--- Data section Enclosed Below ---

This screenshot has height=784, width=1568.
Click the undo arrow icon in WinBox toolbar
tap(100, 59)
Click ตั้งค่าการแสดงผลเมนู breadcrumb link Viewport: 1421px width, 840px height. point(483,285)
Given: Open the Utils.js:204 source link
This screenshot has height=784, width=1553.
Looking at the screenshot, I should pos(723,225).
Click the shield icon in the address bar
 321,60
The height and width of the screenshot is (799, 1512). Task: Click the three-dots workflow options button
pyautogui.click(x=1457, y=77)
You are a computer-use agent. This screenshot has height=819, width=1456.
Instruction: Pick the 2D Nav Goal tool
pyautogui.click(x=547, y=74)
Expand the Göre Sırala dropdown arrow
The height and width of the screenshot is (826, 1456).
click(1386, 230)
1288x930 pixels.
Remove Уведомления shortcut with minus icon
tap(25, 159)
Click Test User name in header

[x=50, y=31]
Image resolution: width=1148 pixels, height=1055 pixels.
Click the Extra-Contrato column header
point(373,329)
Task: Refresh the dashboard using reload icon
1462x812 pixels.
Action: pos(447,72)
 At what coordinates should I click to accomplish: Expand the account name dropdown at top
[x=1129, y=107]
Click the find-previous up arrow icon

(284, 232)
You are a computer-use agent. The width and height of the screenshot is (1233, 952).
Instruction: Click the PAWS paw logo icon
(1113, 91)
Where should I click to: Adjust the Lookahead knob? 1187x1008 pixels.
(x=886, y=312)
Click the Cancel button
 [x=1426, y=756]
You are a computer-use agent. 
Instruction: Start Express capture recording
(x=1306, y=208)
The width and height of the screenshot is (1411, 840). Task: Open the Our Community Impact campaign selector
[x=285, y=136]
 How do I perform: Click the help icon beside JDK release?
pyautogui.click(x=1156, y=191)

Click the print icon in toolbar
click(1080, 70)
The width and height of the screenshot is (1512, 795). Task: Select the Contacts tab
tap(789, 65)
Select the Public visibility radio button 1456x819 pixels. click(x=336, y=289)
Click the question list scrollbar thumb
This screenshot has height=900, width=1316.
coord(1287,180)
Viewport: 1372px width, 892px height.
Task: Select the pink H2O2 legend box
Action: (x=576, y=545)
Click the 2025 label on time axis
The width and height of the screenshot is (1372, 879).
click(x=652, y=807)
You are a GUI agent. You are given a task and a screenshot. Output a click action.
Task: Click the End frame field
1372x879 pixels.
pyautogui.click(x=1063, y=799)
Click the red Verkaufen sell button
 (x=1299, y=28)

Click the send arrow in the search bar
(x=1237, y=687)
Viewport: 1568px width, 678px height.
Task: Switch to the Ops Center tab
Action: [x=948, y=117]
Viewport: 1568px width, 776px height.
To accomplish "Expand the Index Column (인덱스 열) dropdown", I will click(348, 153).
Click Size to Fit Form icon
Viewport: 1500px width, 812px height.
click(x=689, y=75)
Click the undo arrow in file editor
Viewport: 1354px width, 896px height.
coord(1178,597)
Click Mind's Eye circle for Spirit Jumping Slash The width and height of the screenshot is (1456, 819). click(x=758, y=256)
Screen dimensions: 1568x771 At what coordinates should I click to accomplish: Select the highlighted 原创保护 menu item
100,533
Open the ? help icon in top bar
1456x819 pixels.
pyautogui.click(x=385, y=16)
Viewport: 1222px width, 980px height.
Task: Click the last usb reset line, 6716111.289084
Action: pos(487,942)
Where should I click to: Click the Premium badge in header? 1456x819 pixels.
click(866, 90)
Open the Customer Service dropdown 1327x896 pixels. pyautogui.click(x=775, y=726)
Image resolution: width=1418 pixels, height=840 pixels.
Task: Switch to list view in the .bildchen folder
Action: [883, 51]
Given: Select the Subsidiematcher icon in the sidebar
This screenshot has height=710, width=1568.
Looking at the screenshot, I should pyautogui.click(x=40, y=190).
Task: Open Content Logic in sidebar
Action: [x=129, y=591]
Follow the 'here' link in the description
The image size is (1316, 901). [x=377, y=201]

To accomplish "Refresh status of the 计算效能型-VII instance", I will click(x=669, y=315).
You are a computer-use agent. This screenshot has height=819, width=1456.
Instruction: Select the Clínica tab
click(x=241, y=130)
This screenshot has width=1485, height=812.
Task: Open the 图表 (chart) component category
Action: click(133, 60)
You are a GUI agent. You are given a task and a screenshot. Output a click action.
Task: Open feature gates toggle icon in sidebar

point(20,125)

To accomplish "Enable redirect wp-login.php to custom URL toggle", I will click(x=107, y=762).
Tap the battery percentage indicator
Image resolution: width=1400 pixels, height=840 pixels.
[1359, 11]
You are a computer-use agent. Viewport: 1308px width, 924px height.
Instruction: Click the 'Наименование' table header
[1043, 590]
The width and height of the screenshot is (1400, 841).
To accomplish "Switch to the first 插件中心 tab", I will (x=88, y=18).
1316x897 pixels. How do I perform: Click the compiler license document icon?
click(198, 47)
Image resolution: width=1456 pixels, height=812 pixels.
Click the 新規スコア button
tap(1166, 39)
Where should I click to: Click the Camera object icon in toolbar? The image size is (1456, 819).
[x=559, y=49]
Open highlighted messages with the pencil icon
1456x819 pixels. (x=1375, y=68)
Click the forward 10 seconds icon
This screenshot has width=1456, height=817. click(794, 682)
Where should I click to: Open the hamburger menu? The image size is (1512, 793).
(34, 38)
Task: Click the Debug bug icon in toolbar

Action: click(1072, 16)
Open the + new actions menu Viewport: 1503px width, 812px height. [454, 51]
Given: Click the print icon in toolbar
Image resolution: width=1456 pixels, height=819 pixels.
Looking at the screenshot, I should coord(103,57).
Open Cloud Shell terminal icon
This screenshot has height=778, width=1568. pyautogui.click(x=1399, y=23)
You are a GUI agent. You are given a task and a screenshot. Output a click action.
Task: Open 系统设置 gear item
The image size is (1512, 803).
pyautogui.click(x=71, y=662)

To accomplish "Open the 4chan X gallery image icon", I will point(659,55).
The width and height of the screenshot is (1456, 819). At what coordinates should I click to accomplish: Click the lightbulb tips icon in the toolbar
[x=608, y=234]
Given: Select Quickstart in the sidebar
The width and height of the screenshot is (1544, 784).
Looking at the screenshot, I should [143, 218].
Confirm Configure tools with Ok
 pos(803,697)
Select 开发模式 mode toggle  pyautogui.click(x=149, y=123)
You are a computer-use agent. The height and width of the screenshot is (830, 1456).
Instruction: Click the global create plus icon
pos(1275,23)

--- End of Enclosed Data section ---

Problem requirements — The word "Refresh" appears in some of the lines above. Copy those lines.

Problem solution —
Task: Refresh the dashboard using reload icon
To accomplish "Refresh status of the 计算效能型-VII instance", I will click(x=669, y=315).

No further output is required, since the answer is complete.